Why is the cycle count for running the same instruction multiple times not linearly increasing on the STM32F4?

Hi everyone,

I am trying to understand why the cycle count is not linearly increasing if I run the same instruction x times on the STM32F405RGT6.

When playing around with the STM32F4 to get a better understanding of instructions to cycles counts, I stumbled across this problem. From the documentation I know that a NOP and an ADD operation both should take one cycle. Therefore I would expect x NOPs to take x cycle and the same for ADD. What I found is somewhat different.

To produce these results I wrote a quick script that creates 30 assembly code functions. I can read the cycle count from the memory address 0xE0001004 on the STM32F405RGT6. I can also input any values into r3 and r4 for the ADD operation and check the result in r5. In r6 I get the number of cycles my instructions took. I checked the final elf file with objdump to verify that no operations were removed/rearranged/altered by the compiler.
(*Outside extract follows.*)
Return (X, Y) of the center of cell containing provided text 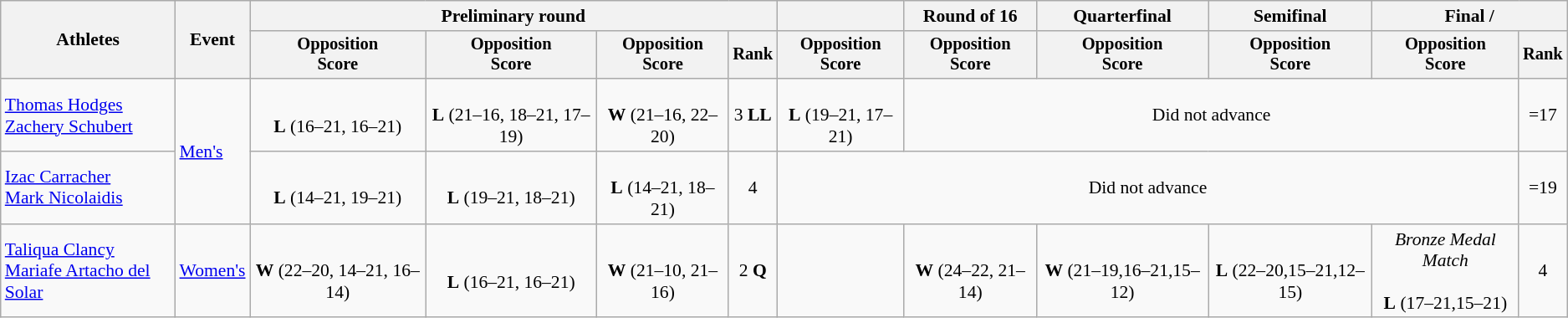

# Replace XXXX by #instructions
.global asm_add_XXXX
.type asm_add_XXXX, %function
.align 2
asm_add_XXXX:
push {r3-r12}

# Reading inputs to register
ldr r3, [r0, #0]
ldr r4, [r0, #4]
# r5, r6 = outputs register
mov r5, #0
mov r6, #0

# Cycle count address to register aka. DWT_CYCCNT
ldr r9, =0xE0001004
.align 4
# Save current cycle count in r7
ldr r7, [r9, #0]

######################################
### Start of assembly code ###
######################################

# Insert add instruction x times
add r5, r3, r4

######################################
### End of assembly code #####
######################################

# Save current cycle count in r8
ldr r8, [r9, #0]
# Calculate cycles in r6 = r8 - r7
sub r6, r8, r7

# Write back output
str r5, [r2, #0]
str r6, [r2, #4]

pop {r3-r12}
bx lr
# Avoid literal pools due to fake ldr
.LTORG

Can someone please explain why the cycle count is increasing non-linearly? Thanks in advance for any insights.